## [WHAT YOU ARE ASKED TO DO]
Can you give the records from the line with "You are a GUI" to the line with "The image size is (1607, 904)." again, swapping every "screenshot" for "screen capture" and changing nothing else?

## [TASK DATA]
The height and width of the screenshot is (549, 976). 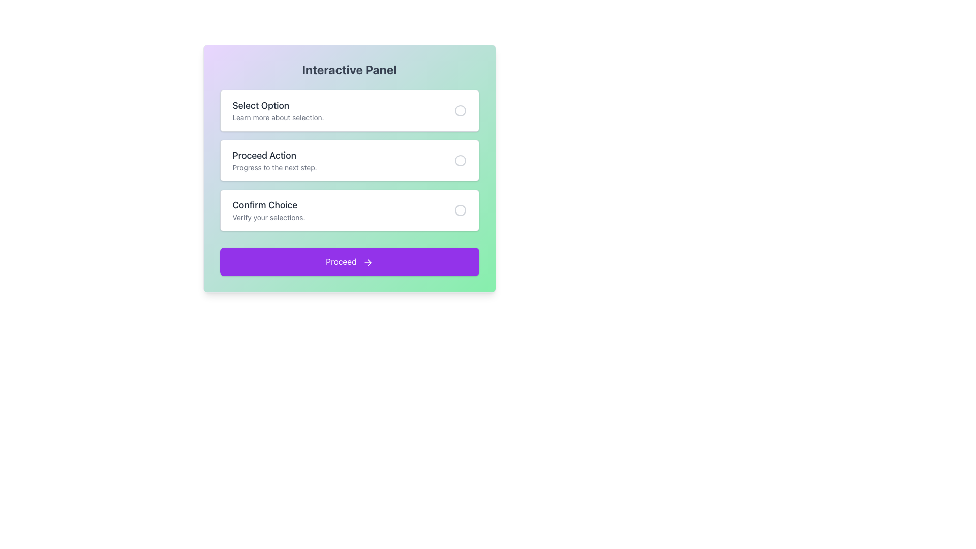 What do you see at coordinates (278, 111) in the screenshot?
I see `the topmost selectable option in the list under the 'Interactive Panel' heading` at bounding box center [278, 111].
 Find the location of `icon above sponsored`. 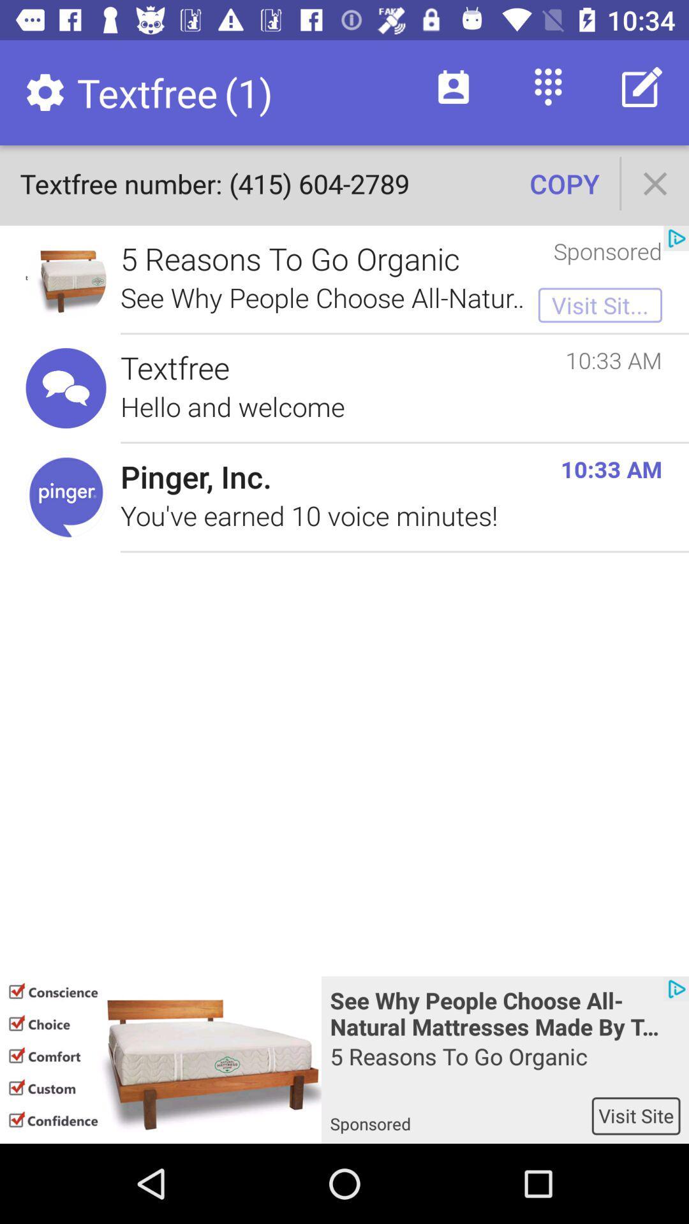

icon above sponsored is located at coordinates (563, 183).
--
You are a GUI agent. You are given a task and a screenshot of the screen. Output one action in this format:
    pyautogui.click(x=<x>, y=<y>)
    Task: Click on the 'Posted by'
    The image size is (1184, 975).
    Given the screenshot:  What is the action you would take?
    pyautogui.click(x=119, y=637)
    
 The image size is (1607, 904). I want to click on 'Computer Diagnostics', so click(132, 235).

## [THE ANSWER]
You are a GUI agent. You are given a task and a screen capture of the screen. Output one action in this format:
    pyautogui.click(x=<x>, y=<y>)
    Task: Click on the 'Posted by'
    The image size is (1184, 975).
    Given the screen capture:  What is the action you would take?
    pyautogui.click(x=119, y=637)
    
 The image size is (1607, 904). I want to click on 'Computer Diagnostics', so click(132, 235).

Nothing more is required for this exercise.